(Word and element pointing entries)
##########

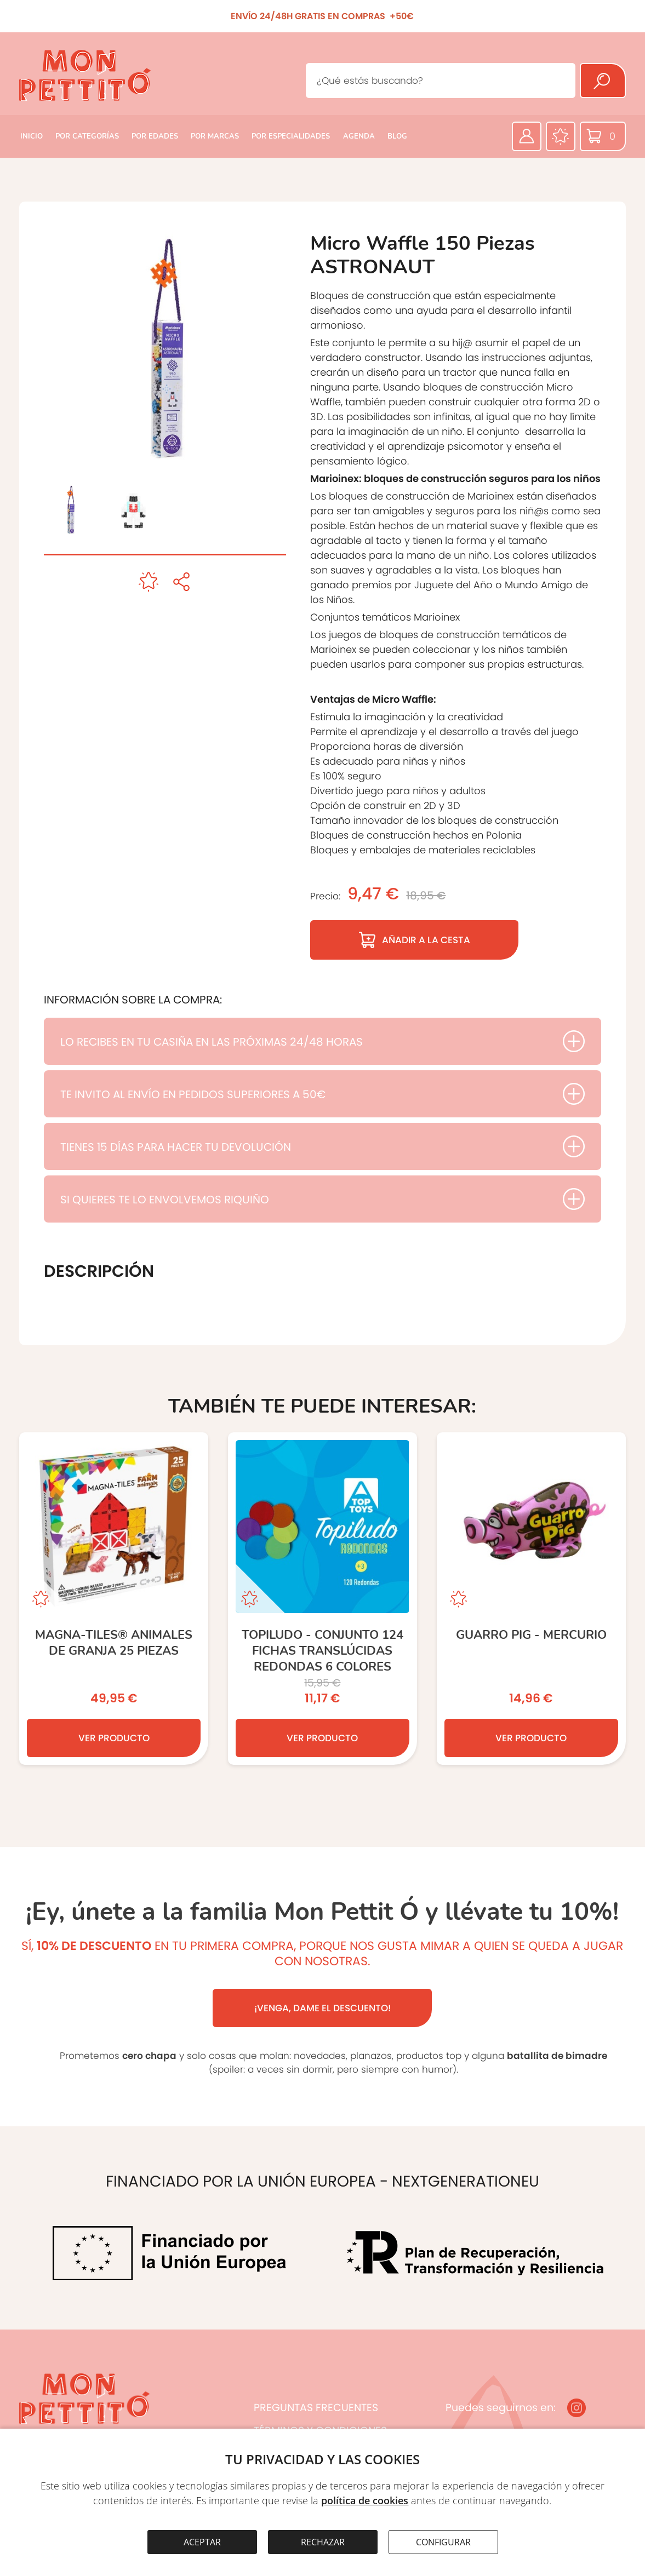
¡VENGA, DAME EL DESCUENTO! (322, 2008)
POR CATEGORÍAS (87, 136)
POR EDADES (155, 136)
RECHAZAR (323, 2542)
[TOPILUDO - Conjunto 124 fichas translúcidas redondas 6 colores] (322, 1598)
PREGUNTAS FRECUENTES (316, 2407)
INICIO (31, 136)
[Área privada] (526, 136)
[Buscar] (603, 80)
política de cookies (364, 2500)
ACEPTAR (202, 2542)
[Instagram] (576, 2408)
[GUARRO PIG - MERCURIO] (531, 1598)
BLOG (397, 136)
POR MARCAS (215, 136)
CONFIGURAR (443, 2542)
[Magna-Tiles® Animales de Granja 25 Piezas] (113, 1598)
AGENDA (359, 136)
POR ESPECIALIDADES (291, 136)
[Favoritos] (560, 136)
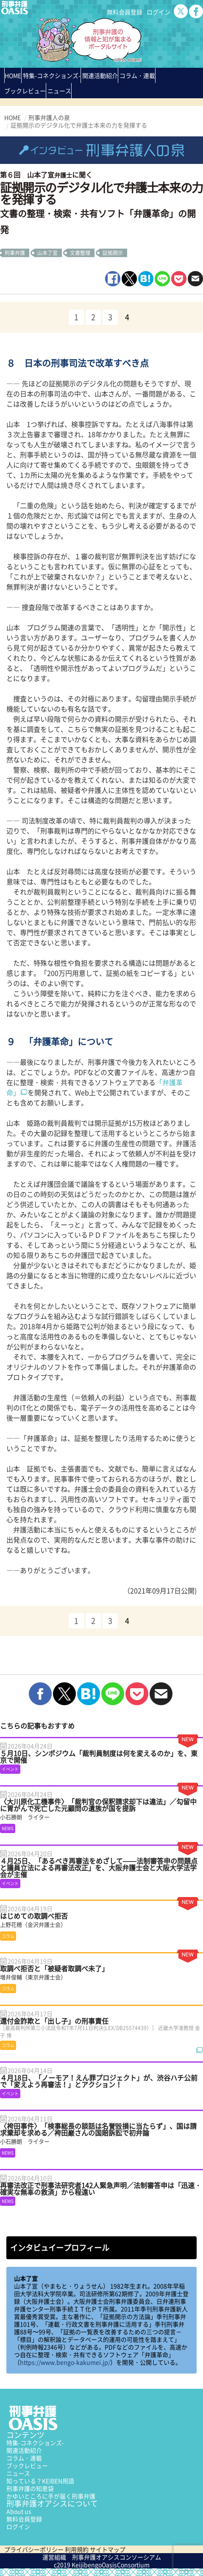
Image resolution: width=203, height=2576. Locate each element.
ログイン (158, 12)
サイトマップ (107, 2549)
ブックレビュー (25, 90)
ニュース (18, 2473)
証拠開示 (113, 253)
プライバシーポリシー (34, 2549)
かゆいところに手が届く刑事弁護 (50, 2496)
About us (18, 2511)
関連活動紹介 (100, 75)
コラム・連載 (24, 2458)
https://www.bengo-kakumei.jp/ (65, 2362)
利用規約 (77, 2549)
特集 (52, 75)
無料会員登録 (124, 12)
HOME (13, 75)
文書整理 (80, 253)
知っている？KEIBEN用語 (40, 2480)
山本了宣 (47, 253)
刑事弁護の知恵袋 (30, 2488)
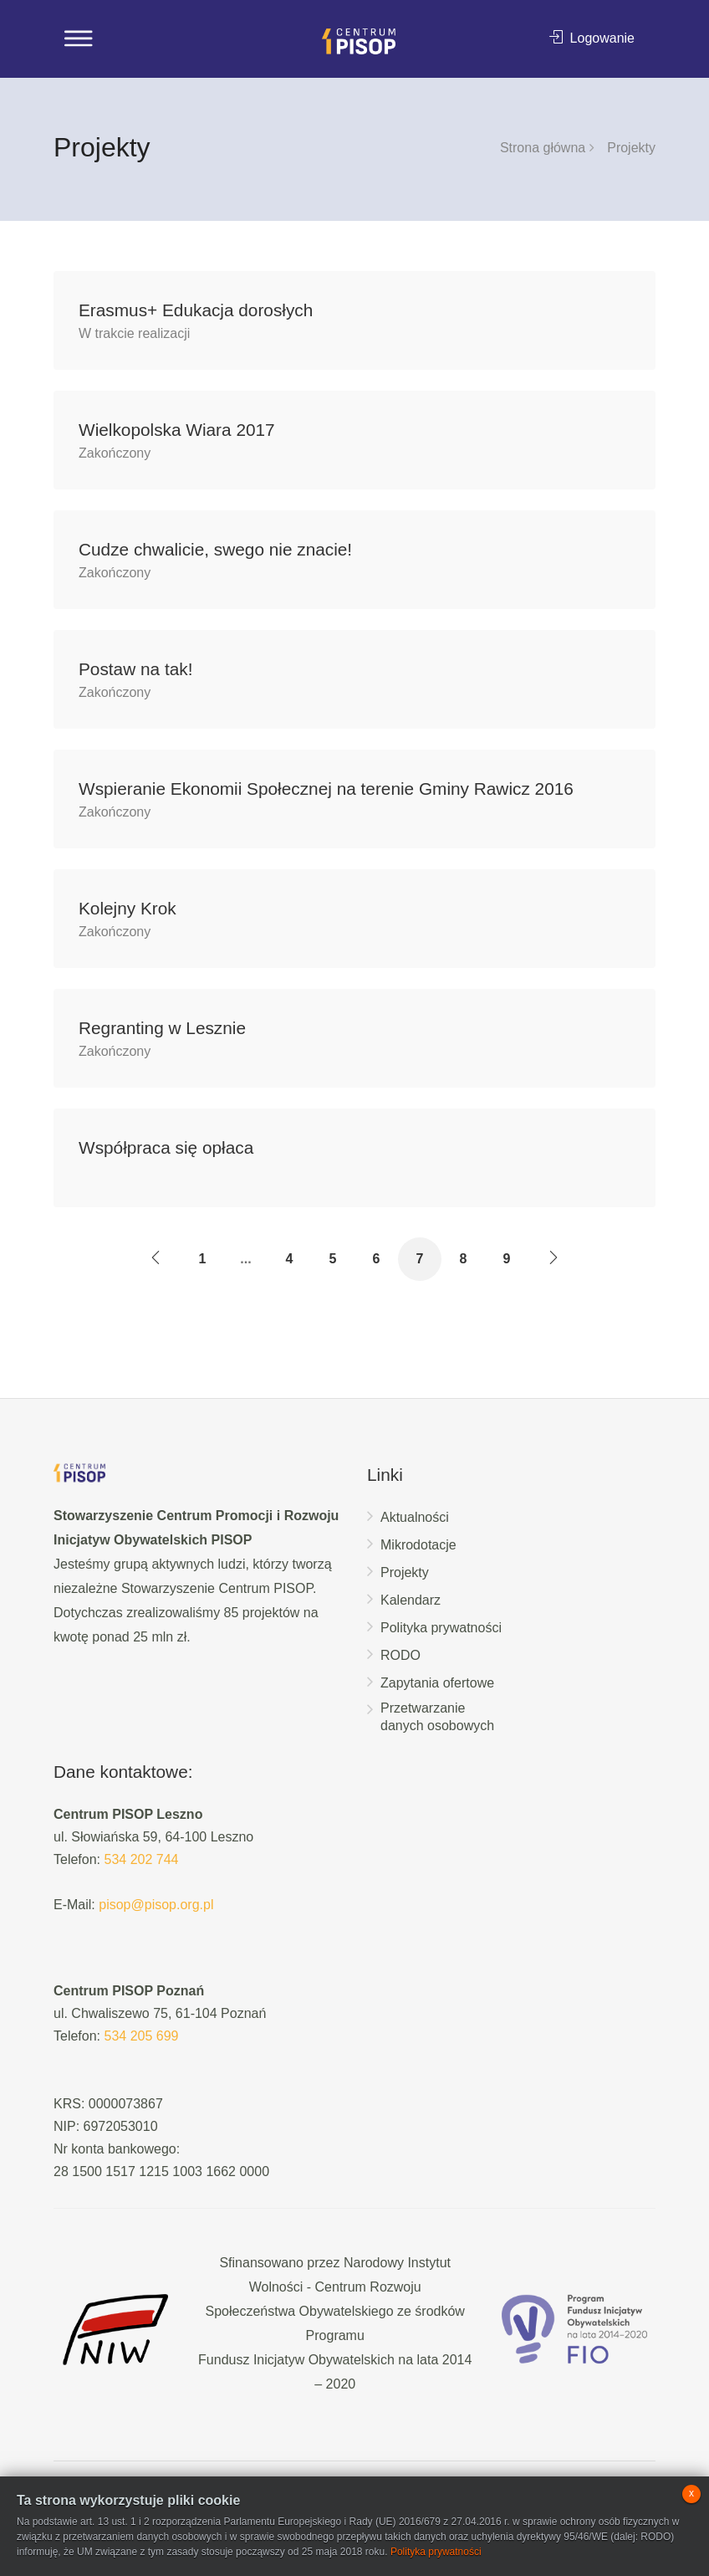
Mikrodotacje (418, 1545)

##########

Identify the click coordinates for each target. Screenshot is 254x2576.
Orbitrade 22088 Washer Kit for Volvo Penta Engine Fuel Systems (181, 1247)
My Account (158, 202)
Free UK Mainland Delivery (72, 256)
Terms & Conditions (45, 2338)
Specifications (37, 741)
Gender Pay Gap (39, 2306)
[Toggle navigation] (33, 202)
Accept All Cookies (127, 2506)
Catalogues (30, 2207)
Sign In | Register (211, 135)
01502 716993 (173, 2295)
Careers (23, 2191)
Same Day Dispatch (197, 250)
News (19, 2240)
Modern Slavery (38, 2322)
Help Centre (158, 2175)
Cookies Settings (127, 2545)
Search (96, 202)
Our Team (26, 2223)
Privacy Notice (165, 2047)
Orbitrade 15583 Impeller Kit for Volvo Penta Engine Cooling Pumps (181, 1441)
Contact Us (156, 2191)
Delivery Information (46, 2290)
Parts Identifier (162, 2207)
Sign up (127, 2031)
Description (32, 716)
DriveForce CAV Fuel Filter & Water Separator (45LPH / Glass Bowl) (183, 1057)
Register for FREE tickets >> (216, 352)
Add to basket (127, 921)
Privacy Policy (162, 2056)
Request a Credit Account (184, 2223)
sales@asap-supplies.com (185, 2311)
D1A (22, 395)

##########

» Prompt
Rewrite the rows from the line with "DESCUENTO! (322, 2008)" to the line with "POR MARCAS (215, 136)" as a Markdown table with the columns Number and Text, skipping any blank lines.

» Solution for this problem
| Number | Text |
|---|---|
| 1 | ¡VENGA, DAME EL DESCUENTO! (322, 2008) |
| 2 | POR CATEGORÍAS (87, 136) |
| 3 | POR EDADES (155, 136) |
| 4 | RECHAZAR (323, 2542) |
| 5 | [TOPILUDO - Conjunto 124 fichas translúcidas redondas 6 colores] (322, 1598) |
| 6 | PREGUNTAS FRECUENTES (316, 2407) |
| 7 | INICIO (31, 136) |
| 8 | [Área privada] (526, 136) |
| 9 | [Buscar] (603, 80) |
| 10 | política de cookies (364, 2500) |
| 11 | ACEPTAR (202, 2542) |
| 12 | [Instagram] (576, 2408) |
| 13 | [GUARRO PIG - MERCURIO] (531, 1598) |
| 14 | BLOG (397, 136) |
| 15 | POR MARCAS (215, 136) |